[[ Supplied data, beginning ]]

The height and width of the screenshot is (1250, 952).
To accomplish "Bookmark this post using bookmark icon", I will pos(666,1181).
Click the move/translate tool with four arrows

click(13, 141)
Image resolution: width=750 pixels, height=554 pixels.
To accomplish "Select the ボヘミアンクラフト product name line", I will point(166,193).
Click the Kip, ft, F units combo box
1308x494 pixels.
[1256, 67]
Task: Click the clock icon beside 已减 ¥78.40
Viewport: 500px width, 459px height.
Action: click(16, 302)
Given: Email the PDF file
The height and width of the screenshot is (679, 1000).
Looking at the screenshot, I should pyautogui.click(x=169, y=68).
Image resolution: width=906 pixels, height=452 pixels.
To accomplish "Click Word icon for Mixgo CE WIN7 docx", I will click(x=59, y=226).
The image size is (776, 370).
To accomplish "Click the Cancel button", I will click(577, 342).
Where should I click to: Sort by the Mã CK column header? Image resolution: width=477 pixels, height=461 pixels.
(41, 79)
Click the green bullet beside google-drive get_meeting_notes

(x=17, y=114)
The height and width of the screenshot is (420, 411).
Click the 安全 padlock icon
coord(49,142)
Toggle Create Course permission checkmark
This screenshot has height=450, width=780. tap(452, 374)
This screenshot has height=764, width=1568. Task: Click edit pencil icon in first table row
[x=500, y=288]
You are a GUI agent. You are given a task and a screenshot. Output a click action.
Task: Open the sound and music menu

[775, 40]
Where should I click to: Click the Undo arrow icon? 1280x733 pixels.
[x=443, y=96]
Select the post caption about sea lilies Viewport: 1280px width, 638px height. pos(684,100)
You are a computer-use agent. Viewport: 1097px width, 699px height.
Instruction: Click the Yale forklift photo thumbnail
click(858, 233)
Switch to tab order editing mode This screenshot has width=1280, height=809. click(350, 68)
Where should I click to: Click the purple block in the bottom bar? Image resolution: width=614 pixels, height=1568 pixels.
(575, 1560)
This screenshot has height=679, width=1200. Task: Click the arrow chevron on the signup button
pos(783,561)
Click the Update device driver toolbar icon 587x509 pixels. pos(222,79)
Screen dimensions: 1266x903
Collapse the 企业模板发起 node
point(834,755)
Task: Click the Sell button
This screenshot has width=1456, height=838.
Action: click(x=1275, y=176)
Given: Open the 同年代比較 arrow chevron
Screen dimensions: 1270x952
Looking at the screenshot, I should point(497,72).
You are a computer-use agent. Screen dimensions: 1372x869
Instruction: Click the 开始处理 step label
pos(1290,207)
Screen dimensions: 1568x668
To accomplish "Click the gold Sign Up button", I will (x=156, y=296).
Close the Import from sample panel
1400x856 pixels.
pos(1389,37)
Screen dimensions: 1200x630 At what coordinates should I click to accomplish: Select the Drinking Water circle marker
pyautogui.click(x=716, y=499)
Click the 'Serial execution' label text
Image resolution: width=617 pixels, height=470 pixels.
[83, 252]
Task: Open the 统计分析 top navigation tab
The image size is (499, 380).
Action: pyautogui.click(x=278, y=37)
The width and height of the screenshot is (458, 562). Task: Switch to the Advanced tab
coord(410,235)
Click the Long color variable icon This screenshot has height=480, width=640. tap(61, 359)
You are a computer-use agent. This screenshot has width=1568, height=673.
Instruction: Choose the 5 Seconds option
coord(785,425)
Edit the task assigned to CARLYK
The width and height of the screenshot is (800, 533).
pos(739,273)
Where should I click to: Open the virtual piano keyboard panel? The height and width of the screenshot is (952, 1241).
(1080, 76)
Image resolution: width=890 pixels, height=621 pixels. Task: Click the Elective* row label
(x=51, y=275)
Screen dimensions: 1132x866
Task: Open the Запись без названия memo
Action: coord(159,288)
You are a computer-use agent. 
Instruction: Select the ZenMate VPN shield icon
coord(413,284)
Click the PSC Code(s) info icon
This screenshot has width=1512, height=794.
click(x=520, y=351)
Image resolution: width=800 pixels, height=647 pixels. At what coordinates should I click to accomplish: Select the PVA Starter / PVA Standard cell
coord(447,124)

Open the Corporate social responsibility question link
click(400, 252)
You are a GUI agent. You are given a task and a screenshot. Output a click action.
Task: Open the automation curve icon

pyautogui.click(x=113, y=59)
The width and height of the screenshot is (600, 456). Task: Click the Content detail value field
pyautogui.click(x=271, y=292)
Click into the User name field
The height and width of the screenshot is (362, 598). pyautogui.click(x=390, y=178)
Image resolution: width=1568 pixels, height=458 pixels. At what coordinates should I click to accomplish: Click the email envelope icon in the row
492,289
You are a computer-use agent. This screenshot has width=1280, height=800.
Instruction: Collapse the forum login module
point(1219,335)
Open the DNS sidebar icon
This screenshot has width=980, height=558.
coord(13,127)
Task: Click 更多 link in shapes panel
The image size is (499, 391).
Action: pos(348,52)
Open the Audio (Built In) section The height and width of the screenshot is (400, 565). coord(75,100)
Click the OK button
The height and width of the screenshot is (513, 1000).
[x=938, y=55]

[[ Supplied data, end ]]

Only the lines with "computer" are needed; find them in the records and copy each one.

*Your response*
You are a computer-use agent. Viewport: 1097px width, 699px height.
You are a computer-use agent. Screen dimensions: 1372x869
You are a computer-use agent. This screenshot has width=1568, height=673.
You are a computer-use agent. 
You are a computer-use agent. This screenshot has width=1280, height=800.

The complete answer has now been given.